We have relied upon and assumed, without independent verification, that (a) the representations and warranties of all parties to the Agreement and all other related documents and instruments that are referred to therein are true and correct, (b) each party to the Agreement and such other related documents and instruments will fully and timely perform all of the covenants and agreements required to be performed by such party, (c) all conditions to the consummation of the Transaction will be satisfied without waiver thereof, and (d) the Transaction will be consummated in a timely manner in accordance with the terms described in the Agreement and such other related documents and instruments, without any amendments or modifications thereto. We have relied upon and assumed, without independent verification, that (i) the Transaction will be consummated in a manner that complies in all respects with all applicable foreign, federal, state and local statutes, rules and regulations, and (ii) all governmental, regulatory, and other consents and approvals necessary for the consummation of the Transaction will be obtained and that no delay, limitations, restrictions or conditions will be imposed or amendments, modifications or waivers made that would result in the disposition of any assets of the Company or Transition, or otherwise have an effect on the Transaction, the Company or Transition or any expected benefits of the Transaction that would be material to our analyses or this Opinion. In addition, we have relied upon and assumed, without independent verification, that the final form of the Agreement will not differ in any respect from the draft of the Agreement identified above.
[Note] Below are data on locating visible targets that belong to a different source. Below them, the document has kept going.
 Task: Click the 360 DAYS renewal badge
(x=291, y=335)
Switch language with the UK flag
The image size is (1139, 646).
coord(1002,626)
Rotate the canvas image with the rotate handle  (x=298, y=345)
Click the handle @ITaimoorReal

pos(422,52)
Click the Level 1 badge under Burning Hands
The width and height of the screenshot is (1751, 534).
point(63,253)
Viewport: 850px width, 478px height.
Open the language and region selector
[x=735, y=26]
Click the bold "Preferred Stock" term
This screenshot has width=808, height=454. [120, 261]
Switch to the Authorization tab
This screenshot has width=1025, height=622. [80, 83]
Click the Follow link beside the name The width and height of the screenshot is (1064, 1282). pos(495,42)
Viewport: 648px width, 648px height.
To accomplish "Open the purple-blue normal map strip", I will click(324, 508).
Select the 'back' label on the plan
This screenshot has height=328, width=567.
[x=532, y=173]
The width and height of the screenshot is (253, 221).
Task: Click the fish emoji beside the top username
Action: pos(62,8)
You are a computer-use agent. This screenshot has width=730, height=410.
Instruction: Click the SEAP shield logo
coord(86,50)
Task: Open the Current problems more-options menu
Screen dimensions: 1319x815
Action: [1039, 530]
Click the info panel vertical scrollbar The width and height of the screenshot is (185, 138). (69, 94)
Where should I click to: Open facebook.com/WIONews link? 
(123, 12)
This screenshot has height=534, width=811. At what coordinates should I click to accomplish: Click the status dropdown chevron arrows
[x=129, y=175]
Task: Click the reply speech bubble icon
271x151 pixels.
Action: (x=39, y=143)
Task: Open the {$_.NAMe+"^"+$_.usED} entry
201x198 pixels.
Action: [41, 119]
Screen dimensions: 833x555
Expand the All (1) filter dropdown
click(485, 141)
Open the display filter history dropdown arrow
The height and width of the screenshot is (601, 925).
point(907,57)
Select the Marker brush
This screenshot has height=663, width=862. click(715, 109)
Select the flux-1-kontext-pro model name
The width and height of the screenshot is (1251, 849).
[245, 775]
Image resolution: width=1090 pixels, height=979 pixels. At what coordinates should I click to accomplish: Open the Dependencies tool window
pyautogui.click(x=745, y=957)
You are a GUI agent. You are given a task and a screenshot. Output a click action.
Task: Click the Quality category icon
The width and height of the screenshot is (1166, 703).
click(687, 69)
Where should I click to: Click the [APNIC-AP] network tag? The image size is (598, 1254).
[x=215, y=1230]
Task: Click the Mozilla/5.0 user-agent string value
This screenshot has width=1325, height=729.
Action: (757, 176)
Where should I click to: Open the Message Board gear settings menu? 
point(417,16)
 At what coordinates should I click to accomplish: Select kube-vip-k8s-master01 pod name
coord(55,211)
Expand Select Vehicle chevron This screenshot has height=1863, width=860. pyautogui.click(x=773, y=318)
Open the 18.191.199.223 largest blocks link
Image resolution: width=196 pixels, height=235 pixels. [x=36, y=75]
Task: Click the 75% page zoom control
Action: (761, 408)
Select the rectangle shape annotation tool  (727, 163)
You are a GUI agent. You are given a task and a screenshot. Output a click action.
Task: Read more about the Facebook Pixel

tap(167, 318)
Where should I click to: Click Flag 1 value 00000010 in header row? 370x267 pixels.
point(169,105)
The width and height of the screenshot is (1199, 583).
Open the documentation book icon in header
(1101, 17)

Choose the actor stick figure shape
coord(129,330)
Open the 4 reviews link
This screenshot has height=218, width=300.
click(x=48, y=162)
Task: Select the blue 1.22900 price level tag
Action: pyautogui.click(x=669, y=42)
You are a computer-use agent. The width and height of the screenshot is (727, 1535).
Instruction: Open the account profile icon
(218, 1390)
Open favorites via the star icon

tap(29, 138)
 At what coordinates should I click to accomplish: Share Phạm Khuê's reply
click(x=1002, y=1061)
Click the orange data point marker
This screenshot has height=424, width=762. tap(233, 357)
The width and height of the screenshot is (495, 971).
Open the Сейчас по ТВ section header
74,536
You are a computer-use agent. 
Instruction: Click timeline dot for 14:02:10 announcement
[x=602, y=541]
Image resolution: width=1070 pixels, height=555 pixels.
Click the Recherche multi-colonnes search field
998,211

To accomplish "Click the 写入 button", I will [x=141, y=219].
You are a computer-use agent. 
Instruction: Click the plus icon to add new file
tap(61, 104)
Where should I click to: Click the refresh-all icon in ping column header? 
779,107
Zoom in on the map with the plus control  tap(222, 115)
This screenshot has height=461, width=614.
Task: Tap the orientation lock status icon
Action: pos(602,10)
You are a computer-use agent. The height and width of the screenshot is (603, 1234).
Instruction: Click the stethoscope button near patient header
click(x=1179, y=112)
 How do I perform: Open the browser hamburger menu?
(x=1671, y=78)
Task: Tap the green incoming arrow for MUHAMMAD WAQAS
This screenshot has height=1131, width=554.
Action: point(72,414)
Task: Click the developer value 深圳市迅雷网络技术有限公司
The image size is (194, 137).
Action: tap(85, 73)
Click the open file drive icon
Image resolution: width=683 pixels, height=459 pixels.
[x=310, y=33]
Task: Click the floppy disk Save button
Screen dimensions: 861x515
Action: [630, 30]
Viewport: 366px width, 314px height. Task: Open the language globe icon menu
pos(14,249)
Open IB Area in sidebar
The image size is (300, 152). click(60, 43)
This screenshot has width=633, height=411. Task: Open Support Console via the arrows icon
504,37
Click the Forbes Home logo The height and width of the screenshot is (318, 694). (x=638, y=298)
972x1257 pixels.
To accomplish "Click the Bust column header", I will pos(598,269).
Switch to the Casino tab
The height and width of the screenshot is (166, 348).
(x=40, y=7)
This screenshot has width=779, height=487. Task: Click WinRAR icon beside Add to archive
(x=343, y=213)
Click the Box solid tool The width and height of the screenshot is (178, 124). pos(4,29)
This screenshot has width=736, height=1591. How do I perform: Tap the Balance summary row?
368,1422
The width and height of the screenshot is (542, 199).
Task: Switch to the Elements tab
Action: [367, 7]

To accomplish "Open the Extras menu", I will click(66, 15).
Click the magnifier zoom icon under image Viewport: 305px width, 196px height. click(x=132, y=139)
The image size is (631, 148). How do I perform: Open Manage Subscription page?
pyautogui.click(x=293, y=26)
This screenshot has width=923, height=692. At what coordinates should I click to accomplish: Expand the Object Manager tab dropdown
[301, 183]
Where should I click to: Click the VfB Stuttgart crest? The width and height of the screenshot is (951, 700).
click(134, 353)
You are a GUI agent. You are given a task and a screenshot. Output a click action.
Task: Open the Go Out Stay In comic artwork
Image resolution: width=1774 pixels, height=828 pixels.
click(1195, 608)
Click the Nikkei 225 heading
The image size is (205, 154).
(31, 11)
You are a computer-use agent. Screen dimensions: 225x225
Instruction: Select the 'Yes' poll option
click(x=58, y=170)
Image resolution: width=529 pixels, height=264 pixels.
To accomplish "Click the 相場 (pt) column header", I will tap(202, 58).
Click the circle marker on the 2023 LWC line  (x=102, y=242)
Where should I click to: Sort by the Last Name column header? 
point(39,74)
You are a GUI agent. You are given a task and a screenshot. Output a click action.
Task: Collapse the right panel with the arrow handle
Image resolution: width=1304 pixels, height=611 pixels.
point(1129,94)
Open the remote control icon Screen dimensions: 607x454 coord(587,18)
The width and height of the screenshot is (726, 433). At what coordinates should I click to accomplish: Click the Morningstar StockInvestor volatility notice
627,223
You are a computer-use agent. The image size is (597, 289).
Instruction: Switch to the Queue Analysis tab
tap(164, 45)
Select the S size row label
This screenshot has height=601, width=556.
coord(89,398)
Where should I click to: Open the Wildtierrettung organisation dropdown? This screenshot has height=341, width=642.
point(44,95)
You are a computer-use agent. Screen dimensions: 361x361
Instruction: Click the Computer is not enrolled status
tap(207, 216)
Furthermore, in connection with this Opinion, we have not been requested to make, and have not made, any physical inspection or independent appraisal or evaluation of any of the assets, properties or liabilities (fixed, contingent, derivative, off-balance-sheet or otherwise) of Transition, the Company or any other party. We did not estimate, and express no opinion regarding, the liquidation value of any entity or business. We did not conduct or provide geological, environmental or other technical assessments and are not experts in the evaluation of Lithium and Geothermal reserves or properties and we expressed no view or opinion as to reserve quantities, or the exploration, development or production (including, without limitation, as to the feasibility or timing thereof) of any properties of the Company. We have undertaken no independent analysis of any potential or actual litigation, regulatory action, possible unasserted claims or other contingent liabilities, to which Transition or the Company is or may be a party or is or may be subject, or of any governmental investigation of any possible unasserted claims or other contingent liabilities to which Transition or the Company is or may be a party or is or may be subject. In giving our
Opinion, we have relied on Transition's commercial assessments of the Transaction. The decision as to whether or not Transition enters into a Transaction (and the terms on which it does so) is one that can only be taken by Transition.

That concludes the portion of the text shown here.